Doctor Who_ Cat's Cradle_ Warhead - Andrew Cartmel [109]
O’Hara reached down and picked his wife’s glass off the lawn. A dozen small ants were floating in it, all dead. ‘If you had been just a little more patient, a little more willing to listen, I could have offered it to you as well.’
He got up holding the glass. He closed his wife’s eyes and he touched her cold hand. Then he went into the house.
* * *
The playroom was full of toys.
It was brightly lit, with a floor made of clean blond wood. You would never have guessed it was inside the smallest of the prefab huts, at the rear of the group that made up Stephanie’s suite of offices. The windows were sealed with blackout material so that you couldn’t see the mud walls and raw construction of the tunnel outside.
Now a five‐year‐old boy entered the room. Patrick O’Hara came in slowly, looking around. He ignored the toys.
Instead he looked at the large vents in the floor.
Then he came directly over to the mirror and looked at it.
He stared into the big square of reflective glass above the sink. It was as if he expected it to be a window into another room, rather than just a mirror.
Smart kid, thought Stephanie, sitting in the darkness of the adjacent room. She moved her chair a little to the left. Now Patrick was staring right at her through the two‐way glass. He wasn’t looking away, even though he must be able to hear the gas by now. Stephanie had expected him to go over to the floor vents and look at them. But instead the small boy just stood there, watching the mirror above the sink. Staring into the next room at Stephanie, his little face looking somehow sad and knowing.
Stephanie thought it was a fascinating expression. She wished she’d thought to record it. Record the whole procedure, in fact. But on second thoughts the gas was coming into the playroom pretty quickly, filling it with thick white mist, and pretty soon a camera would be unable to pick up any image.
There was already a thin mist between Patrick’s face and hers, the boy’s face softening in the white vapour, losing details of its expression, becoming a blank slate. Now you could imagine any expression on it.
Stephanie imagined the face smiling at her, with that heart‐catching smile kids sometimes have. Then any suggestion of a face was blurred away, lost like a pattern you had imagined in a cloud, staring up into the sky on a hot summer’s day.
Mulwray was sitting in a chair just behind Stephanie’s. She’d made sure that he had a clear view of what was happening in the playroom. Stephanie would have liked to stay in the observation suite a little longer, even though there wasn’t much to see, but this whole visit was something of a luxury. O’Hara was promoting her to the position of project organizer and soon she’d be on site permanently, moving into his house.

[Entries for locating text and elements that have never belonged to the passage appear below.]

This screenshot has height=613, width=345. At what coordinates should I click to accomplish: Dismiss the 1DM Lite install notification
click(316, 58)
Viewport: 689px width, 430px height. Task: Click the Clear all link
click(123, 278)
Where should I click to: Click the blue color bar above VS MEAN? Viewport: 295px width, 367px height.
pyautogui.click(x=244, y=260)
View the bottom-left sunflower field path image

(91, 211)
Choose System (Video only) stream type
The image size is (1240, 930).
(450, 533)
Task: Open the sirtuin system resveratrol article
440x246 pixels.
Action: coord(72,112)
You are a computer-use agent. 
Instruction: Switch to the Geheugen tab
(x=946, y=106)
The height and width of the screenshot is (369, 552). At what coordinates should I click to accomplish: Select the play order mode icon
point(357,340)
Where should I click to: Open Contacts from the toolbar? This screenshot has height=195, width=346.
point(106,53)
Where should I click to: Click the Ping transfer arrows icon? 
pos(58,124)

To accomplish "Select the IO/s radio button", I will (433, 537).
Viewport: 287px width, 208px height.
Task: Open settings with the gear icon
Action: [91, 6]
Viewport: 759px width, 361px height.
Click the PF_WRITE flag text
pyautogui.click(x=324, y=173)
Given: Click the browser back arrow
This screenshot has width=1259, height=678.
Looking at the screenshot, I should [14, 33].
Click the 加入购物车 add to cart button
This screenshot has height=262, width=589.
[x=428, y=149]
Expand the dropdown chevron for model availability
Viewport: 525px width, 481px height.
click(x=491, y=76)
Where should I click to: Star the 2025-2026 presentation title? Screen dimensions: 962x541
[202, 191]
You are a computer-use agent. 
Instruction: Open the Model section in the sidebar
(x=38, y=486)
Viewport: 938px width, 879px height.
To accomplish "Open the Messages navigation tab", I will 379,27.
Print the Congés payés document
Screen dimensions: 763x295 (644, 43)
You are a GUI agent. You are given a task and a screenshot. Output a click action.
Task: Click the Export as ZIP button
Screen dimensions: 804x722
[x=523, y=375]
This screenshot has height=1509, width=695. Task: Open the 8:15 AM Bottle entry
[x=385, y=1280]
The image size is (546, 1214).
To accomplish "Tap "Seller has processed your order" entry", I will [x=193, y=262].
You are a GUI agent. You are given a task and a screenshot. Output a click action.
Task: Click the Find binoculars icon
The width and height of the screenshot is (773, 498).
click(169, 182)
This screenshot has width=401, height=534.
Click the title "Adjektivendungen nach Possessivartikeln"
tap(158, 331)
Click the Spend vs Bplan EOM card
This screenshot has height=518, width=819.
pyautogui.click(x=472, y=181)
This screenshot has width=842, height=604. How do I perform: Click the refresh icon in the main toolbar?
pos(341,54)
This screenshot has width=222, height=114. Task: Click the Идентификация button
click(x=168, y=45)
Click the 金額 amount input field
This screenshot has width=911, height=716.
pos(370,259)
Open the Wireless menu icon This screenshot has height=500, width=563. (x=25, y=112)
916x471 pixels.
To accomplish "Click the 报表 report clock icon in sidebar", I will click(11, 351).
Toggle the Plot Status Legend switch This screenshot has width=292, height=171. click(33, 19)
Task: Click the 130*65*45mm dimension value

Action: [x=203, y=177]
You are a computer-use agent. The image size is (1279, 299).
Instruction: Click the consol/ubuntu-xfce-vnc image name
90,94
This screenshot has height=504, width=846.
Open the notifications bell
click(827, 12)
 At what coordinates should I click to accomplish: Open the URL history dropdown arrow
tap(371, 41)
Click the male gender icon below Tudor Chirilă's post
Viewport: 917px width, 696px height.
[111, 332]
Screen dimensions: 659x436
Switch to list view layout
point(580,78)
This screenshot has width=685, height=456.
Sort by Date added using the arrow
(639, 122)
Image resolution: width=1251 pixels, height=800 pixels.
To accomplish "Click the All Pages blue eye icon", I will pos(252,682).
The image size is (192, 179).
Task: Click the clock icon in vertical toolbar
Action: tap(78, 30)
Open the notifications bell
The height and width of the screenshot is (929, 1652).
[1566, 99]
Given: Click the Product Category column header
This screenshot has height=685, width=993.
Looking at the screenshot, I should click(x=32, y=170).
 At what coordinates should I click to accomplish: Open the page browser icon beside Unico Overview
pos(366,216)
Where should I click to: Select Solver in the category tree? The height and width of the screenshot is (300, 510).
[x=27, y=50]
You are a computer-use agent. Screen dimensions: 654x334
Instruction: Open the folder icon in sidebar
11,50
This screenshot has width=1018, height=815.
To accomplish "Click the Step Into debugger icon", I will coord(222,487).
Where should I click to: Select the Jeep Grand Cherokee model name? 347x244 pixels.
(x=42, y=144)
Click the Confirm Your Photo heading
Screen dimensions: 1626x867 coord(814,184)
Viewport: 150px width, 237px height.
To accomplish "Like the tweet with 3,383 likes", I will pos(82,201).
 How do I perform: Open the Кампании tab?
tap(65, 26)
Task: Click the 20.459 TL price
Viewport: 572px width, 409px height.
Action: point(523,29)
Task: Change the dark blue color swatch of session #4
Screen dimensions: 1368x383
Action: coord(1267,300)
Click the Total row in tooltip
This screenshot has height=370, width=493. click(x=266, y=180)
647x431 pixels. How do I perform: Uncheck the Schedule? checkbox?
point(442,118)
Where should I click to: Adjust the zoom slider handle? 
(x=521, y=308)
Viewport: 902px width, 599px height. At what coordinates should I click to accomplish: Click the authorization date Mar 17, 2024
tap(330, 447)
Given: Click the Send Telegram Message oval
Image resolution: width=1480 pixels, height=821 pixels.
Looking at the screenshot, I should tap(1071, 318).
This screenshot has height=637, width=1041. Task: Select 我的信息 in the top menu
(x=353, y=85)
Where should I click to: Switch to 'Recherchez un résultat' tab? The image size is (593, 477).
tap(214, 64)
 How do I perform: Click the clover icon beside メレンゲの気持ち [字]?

There would be plenty of room now.
But before she transferred from New York Stephanie had to clear her desk. That meant flying back in an hour and paying a final visit to the office and doing one last sweep of the police cells. She would take Mulwray with her. Stephanie liked having him around.
When the lights came on Stephanie stood up and went to the door, wasting no time. Mulwray blundered to his feet and came stumbling hastily after her, as if he was afraid to be left alone in the small room.
They emerged into the bright flat lighting of the tunnel and she had a good look at Mulwray’s face. He was looking very old indeed.
As they left, the surgical teams were entering the playroom their faces concealed behind breathing apparatus.